Ничего ужасного, однако, не произошло.

Только страшно завыло и зазвенело вокруг, расталкивая людей, побежали по платформе милиционеры, женщины в форменных тужурках и сатиновых халатах.

Тошу выволокли наверх, скрутили руки, потащили куда-то, я с рыданиями пробивалась следом.

Незрячая, но счастливая.

В отделении милиции он с усмешкой отдал мне очки: «Прозрей, четырехглазая!»

Милиционеры умилились.

Про оплеуху все как-то сразу забыли, зато ясно было — парень жизнью рисковал из-за очков подслеповатой девчонки.

И снова все кончилось благополучно, нас отпустили, не спросив даже документы.

Так жили.

2002

Офис — огромное здание в центре, окнами на Кремль.

Мрамор, стекло, вокруг — гектар английского газона.

По газону — редко — голубые ели. Почти кремлевские, и мысли в этой связи навевают соответствующие.

Собственно, это еще один прием Антонова арсенала — штришками, штрихами, деталями, мелочами и разными действительно серьезными штучками провоцировать определенные ассоциации.

К примеру, день рождения одного из первых лиц в государстве знаменовался появлением в Тошином кабинете огромного букета цветов и скромной коробочки с известным всему миру торговым знаком, оттиснутым где положено. Невелика коробочка, но лежит так, что заметна каждому, заглянувшему в кабинет.
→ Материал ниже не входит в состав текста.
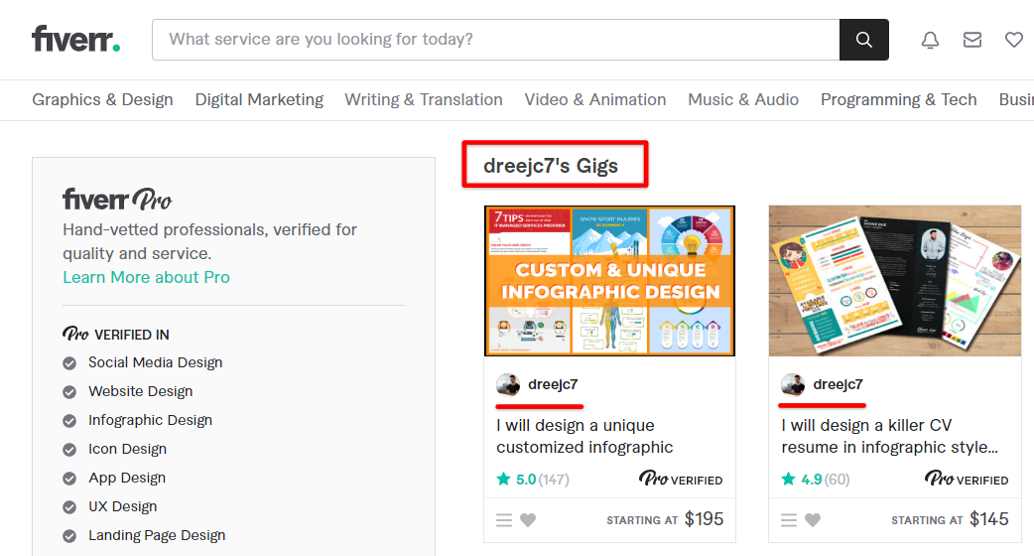Screen dimensions: 1034x556
Task: Open list menu on infographic gig card
Action: pos(504,520)
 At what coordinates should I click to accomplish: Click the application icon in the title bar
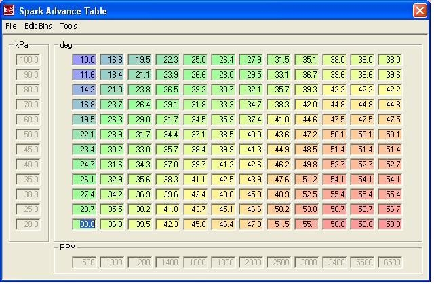[x=9, y=11]
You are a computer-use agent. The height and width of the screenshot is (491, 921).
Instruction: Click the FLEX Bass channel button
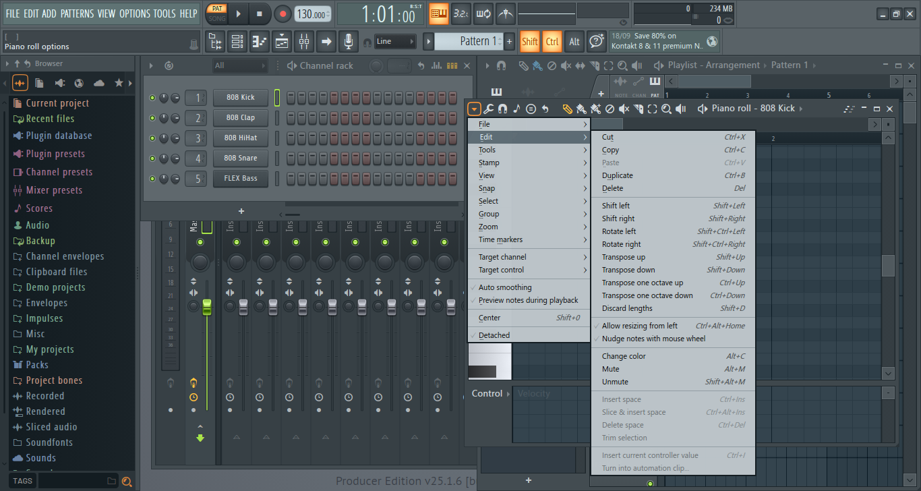pos(241,179)
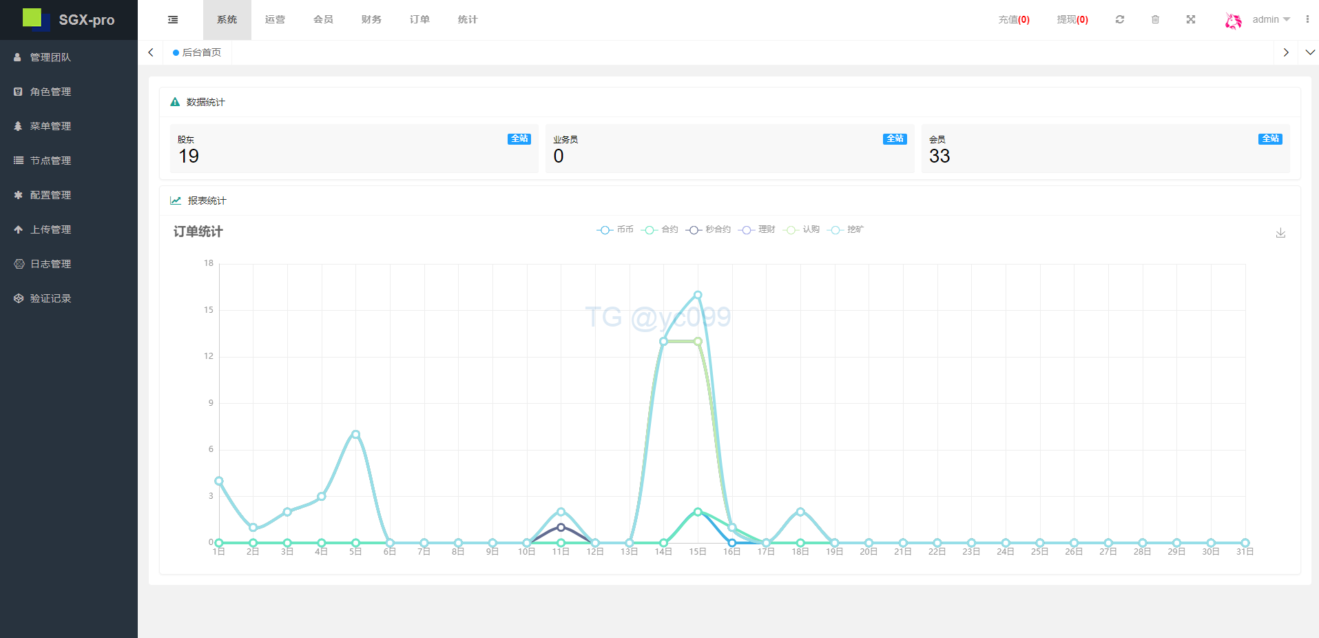Click the admin avatar image
This screenshot has height=638, width=1319.
pyautogui.click(x=1233, y=21)
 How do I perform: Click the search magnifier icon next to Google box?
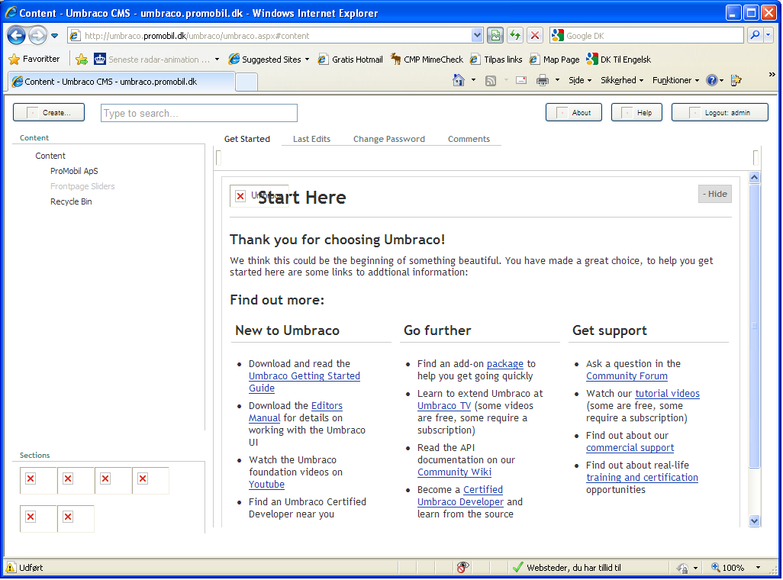click(x=754, y=36)
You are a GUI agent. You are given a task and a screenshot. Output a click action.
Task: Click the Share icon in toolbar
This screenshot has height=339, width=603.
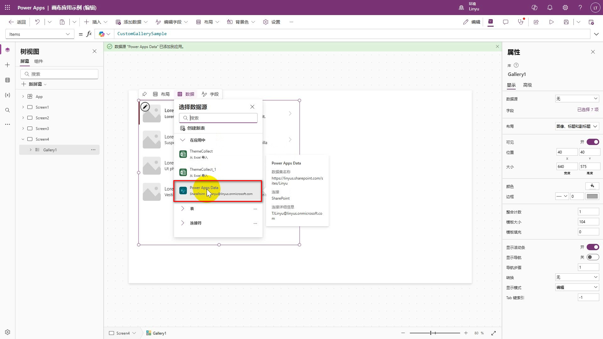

О цветах и разговора нет, — клумба.

К концу дня Антон исчезал вместе с заметными дарами, ничего никому не объясняя.

Большинство понимало все правильно. То есть так, как нужно было Антону.
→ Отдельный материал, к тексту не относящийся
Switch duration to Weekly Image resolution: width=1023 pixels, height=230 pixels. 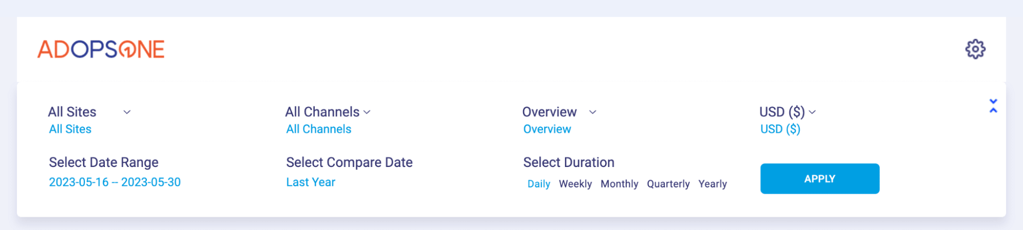pyautogui.click(x=575, y=184)
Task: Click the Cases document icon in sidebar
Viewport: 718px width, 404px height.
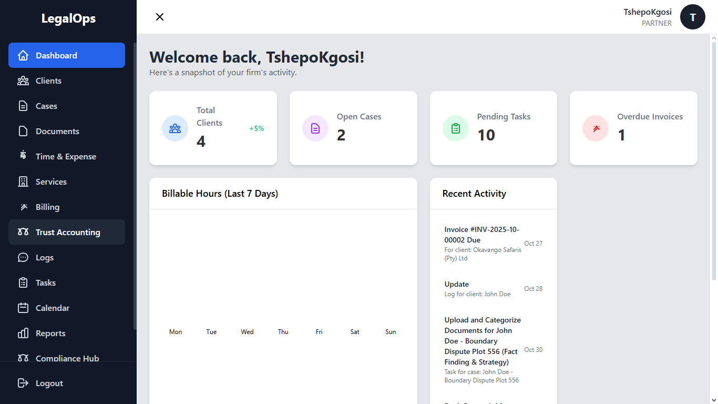Action: (x=23, y=106)
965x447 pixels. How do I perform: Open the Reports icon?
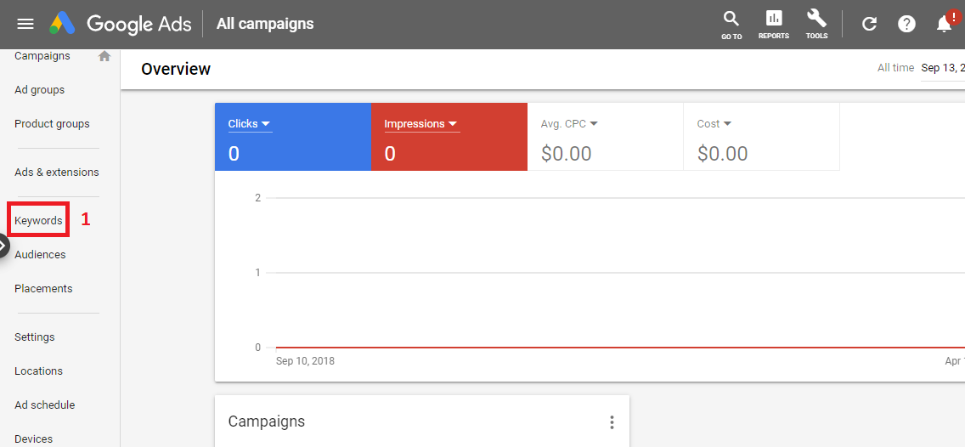774,25
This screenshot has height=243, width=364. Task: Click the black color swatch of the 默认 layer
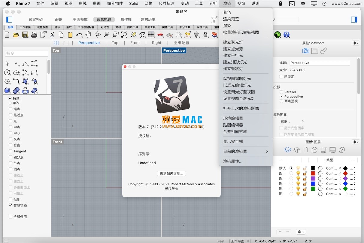(313, 168)
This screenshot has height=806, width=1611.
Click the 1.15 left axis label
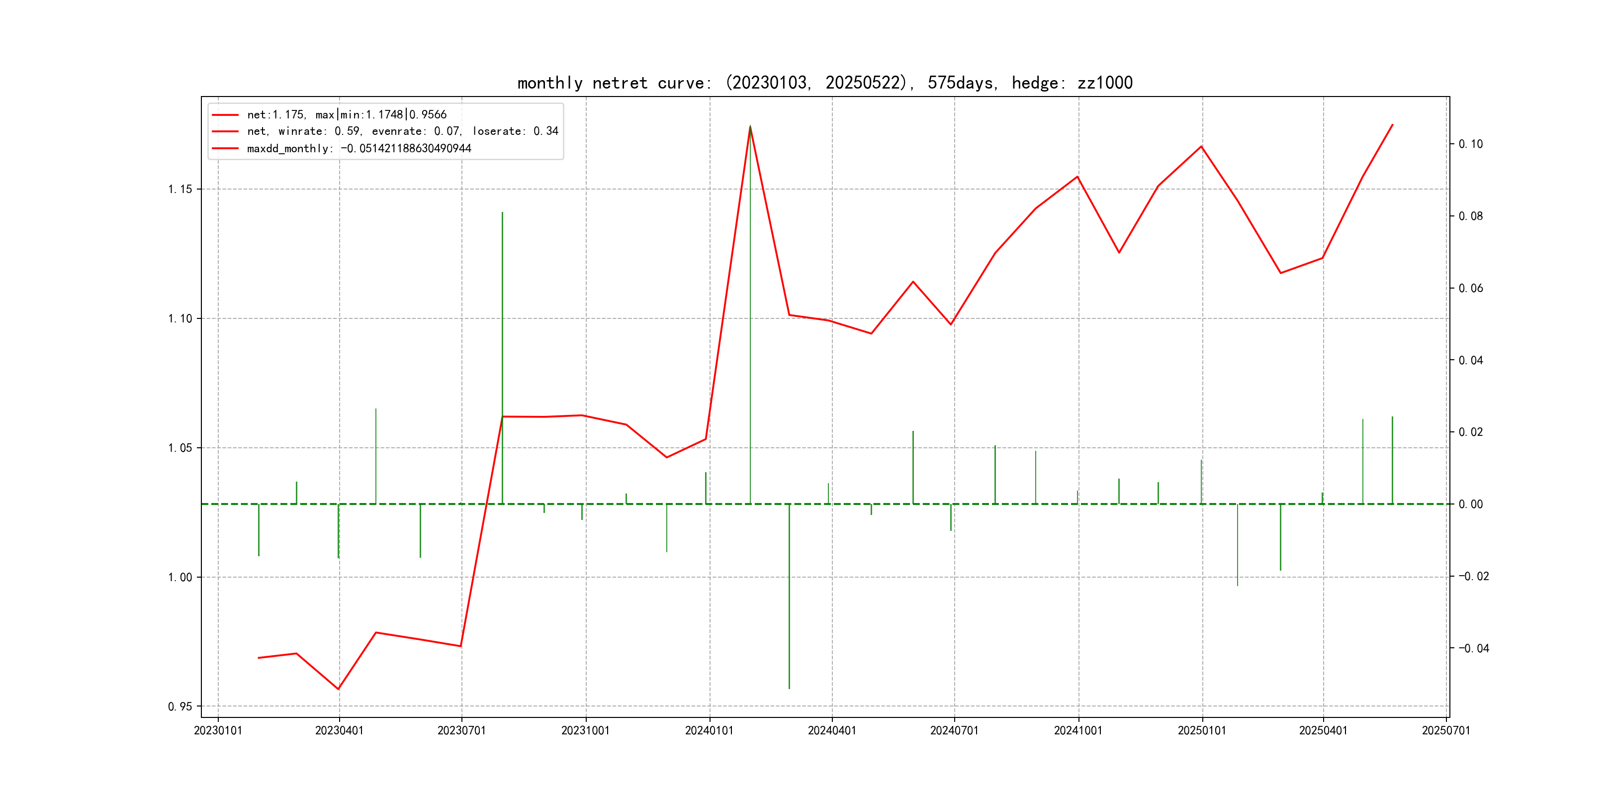pos(180,189)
Как обстояли дела на самом деле, не знал никто, кроме молчаливой охраны, да и та вряд ли что понимала: мало ли в каких особняках справляют какие праздники.

У богатых, как известно…

К тому же я совсем не исключаю, что подарок действительно попадал по назначению. А может, и не попадал. Или попадал, но отнюдь не из рук Антона.

Сплошной туман.

Любимый Тошин камуфляж.

В итоге — в сознании людей рождалась необъяснимая уверенность в Антоновой близости к верхам.

Самым-самым…

Новичков подобное величие приводило в трепет, у людей посвященных — рождало чувство собственной ущербности. «Если это так — а я отчетливо чувствую, что это так, — стало быть, мной что-то упущено, что-то пронесли мимо моего вездесущего носа. Убью гадов!» — последнее относилось к когорте собственных клевретов, ответственных за связи с Олимпом.
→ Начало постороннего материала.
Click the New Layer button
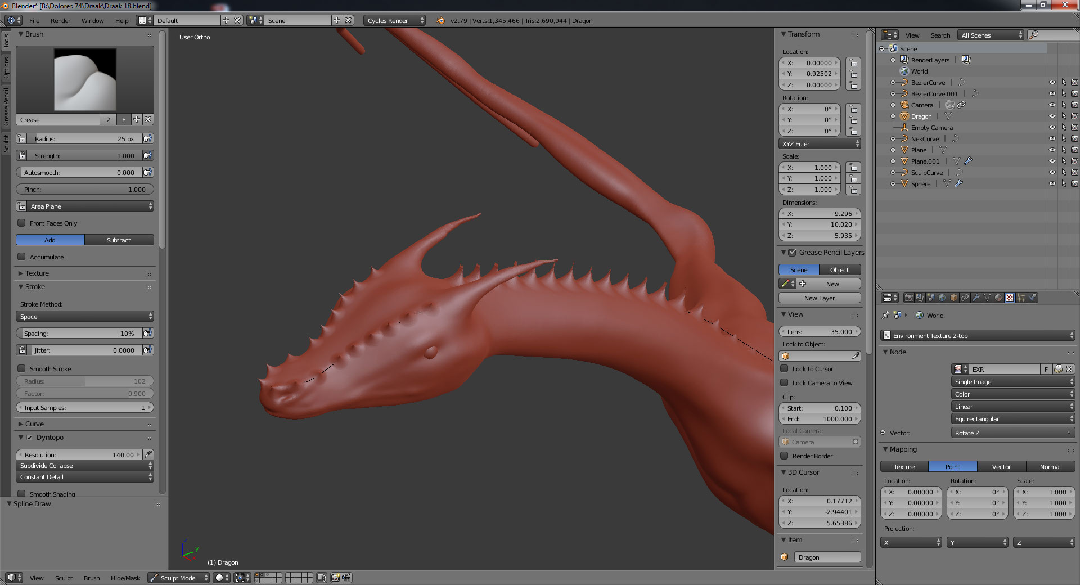 (x=819, y=298)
Справедливости ради надо отметить — были времена, и близость действительно была.

Но закончилась.

Там, наверху, сидят, как правило, «коварные изменщики», знающие толк в этом паскудном деле: кому изменять, с кем и, главное, когда.

Возможно, потому напоследок Антон цеплялся за пресловутый гектар отчаянно. Совершенно как утопающий за ту соломинку. «Соломинка», бесспорно, даже по нынешней плачевной ситуации тянула миллионов на двадцать. Но спасти, по определению, не могла. Двадцаткой наших — впрочем, теперь уже моих — проблем не решить. И тем не менее избавиться от нее следовало как можно быстрее — стеклянная поверхность здания, отражавшая кремлевские купола и собственные голубые ели, бросалась в глаза. И многие глаза откровенно раздражала, напоминая, что существует на свете дом, который — как в детской песне — построил некто. То обстоятельство, что «некто» не сказать, чтобы благополучно, но все же покинул этот мир, вряд ли смягчило твердокаменные души конкурентов и кредиторов. И право слово, у них были все основания и презирать, и ненавидеть, и бояться.